Exactly 50 days from today, an election will have taken place. For various reasons, it is unlikely we will be certain of the outcome until some days later, but on that night the voting will be over and the die will be cast: the United States will either remain in the grip of a terrifying madness for a further period or it will cast the madness off and try to build something new in its wake.
If the former happens, it will in all likelihood mean the end of a 240-year-old experiment in representative democracy that for all its faults will remain one of the most most significant attempts ever made by humans to forge a better civilization for themselves. Similar claims made four years ago were met largely with eye rolls, reproving glances, and mutterings about alarmism. Such signs of incredulity began to melt away away, of course, once many of the doomsayers’ predictions came to pass. As the toxic fruits of 2017 and 2018 ripened and fell, poisoning the most vulnerable among us, more and more unflappable people began to be, well, flapped. Now the existential crisis is acknowledged, and all sorts of people—hell, even quite a few Republicans—have been speaking out.
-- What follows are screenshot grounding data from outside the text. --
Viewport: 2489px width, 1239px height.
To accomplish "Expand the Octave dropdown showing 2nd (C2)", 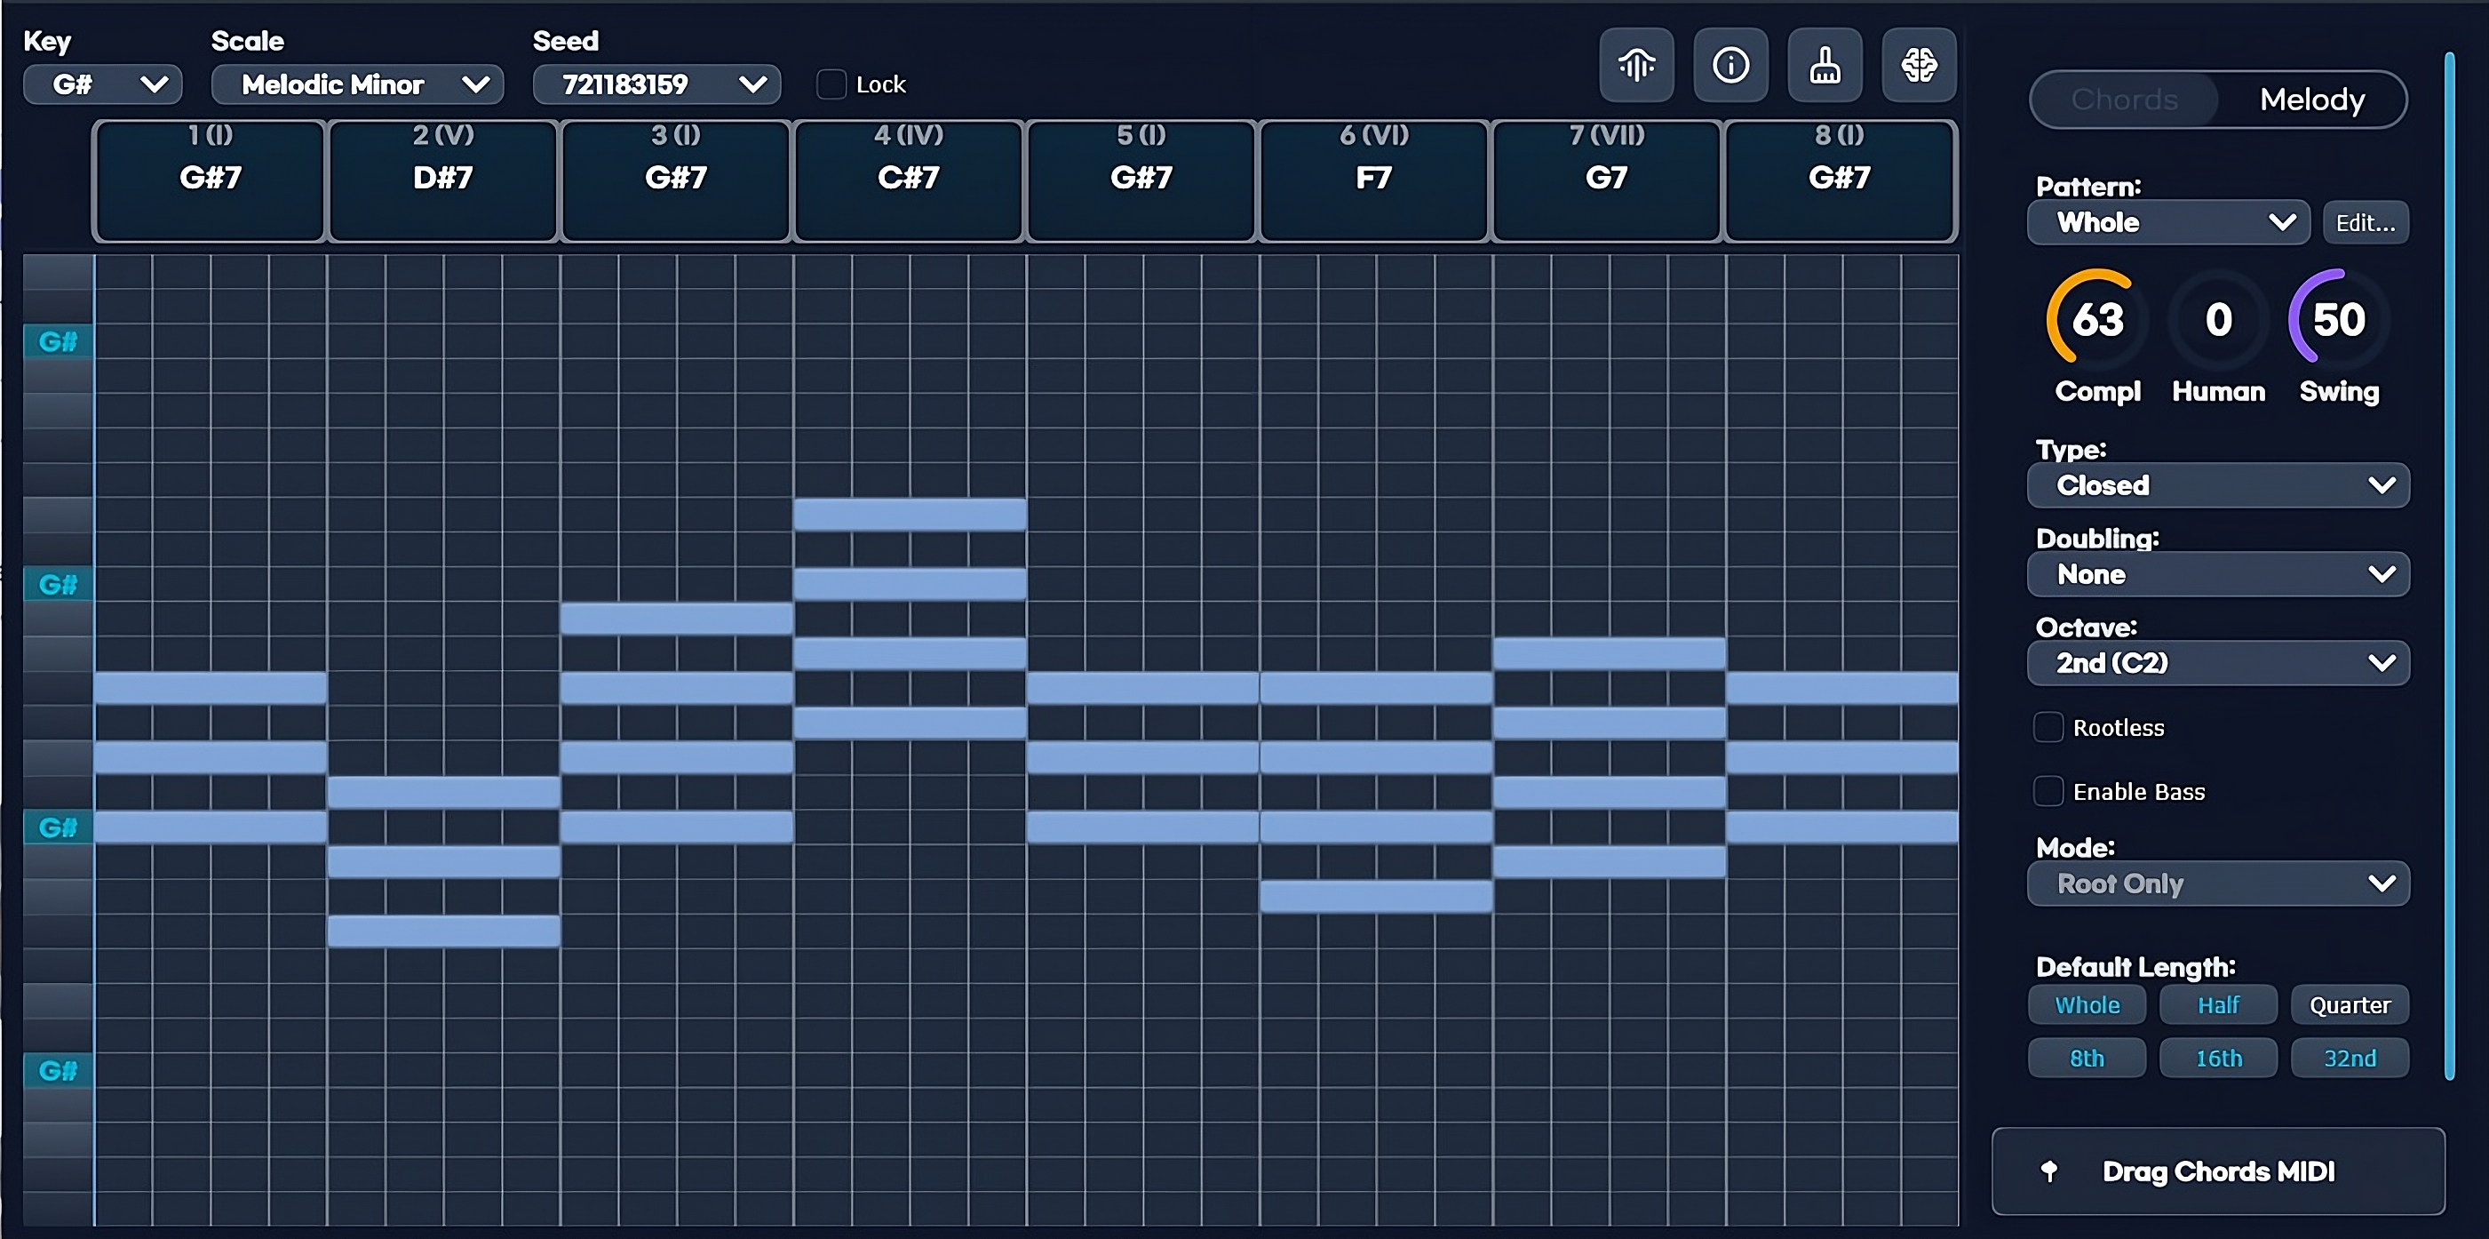I will tap(2217, 663).
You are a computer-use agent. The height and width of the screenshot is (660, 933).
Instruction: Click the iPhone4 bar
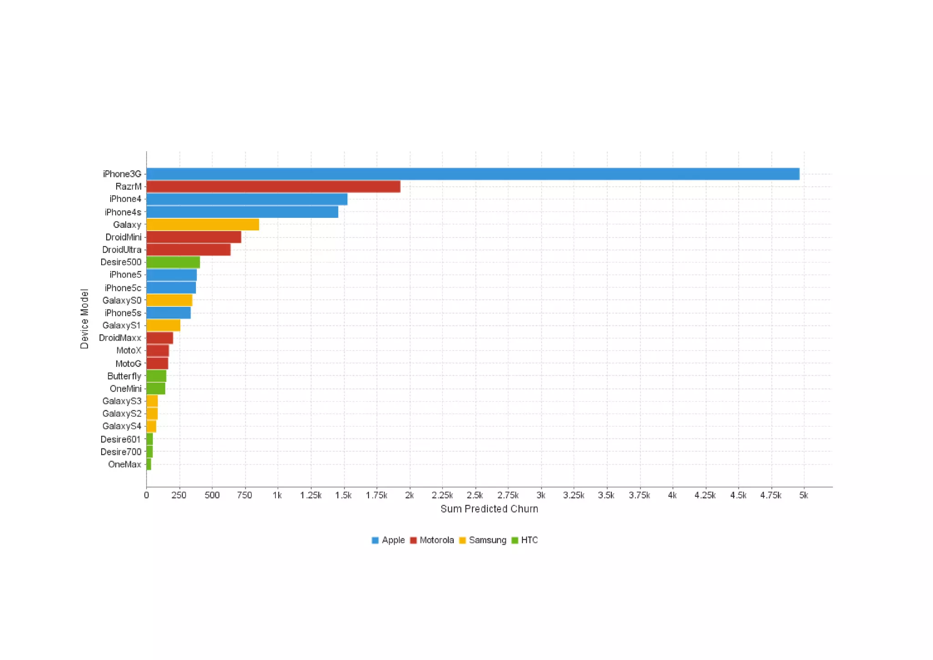coord(246,199)
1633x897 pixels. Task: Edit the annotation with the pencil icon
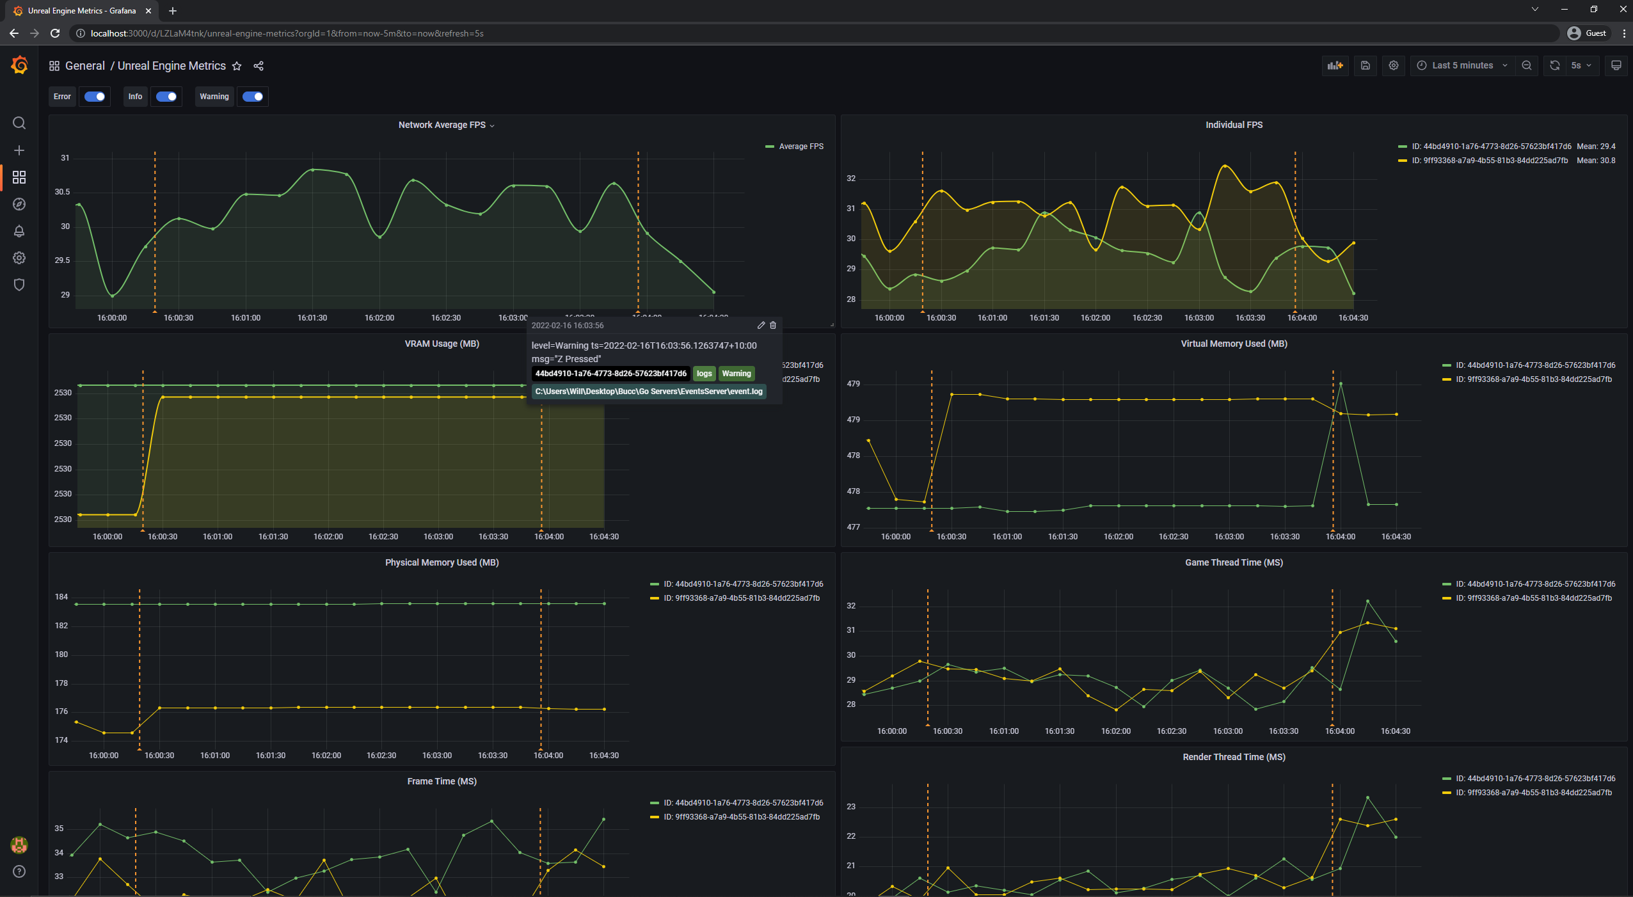[760, 326]
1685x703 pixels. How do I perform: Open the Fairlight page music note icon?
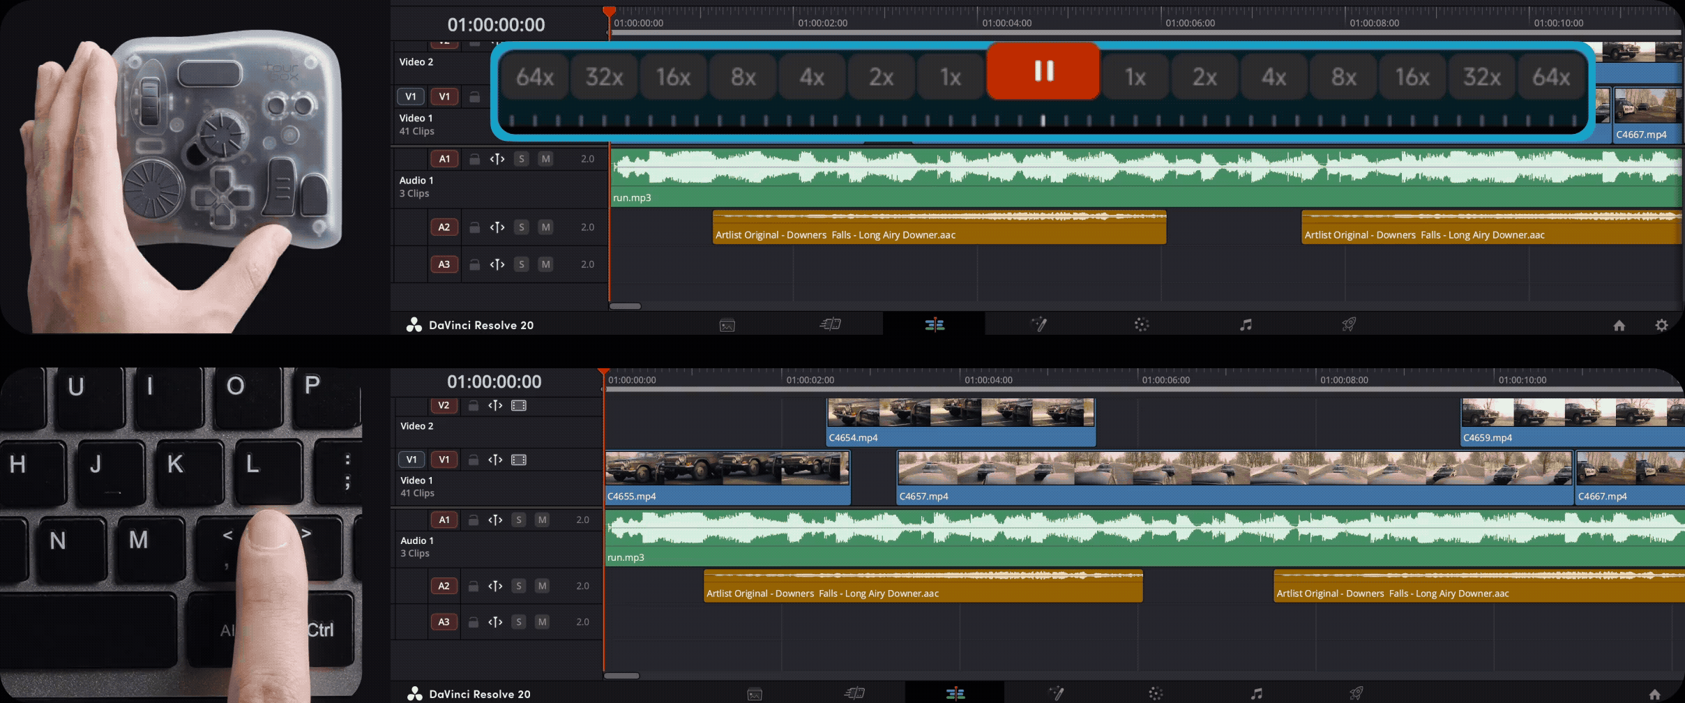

This blog will count down the days until November 3 and, for each day, provide one good reason to vote for the other guy, the non-incumbent, the one without narcissistic-cum-sociopathic tendencies. The one who isn’t up all night tweeting his tantrums out to the world.
An explanatory note
Since early 2017, I have studiously avoided using the proper noun spelled T-r-u-m-p, substituting for it a variety of euphemisms, epithets, and circumlocutions as context has demanded and as the mood has struck me. Words are terribly important, and I refuse to sully either my conversations or my writings with words that I find repugnant. As of mid-2020, there is no word in any language that I find more repugnant than the T-word. It may seem trivial, but it is an act of protest that I can carry out any day, any time, with great consistency, and I insist on it.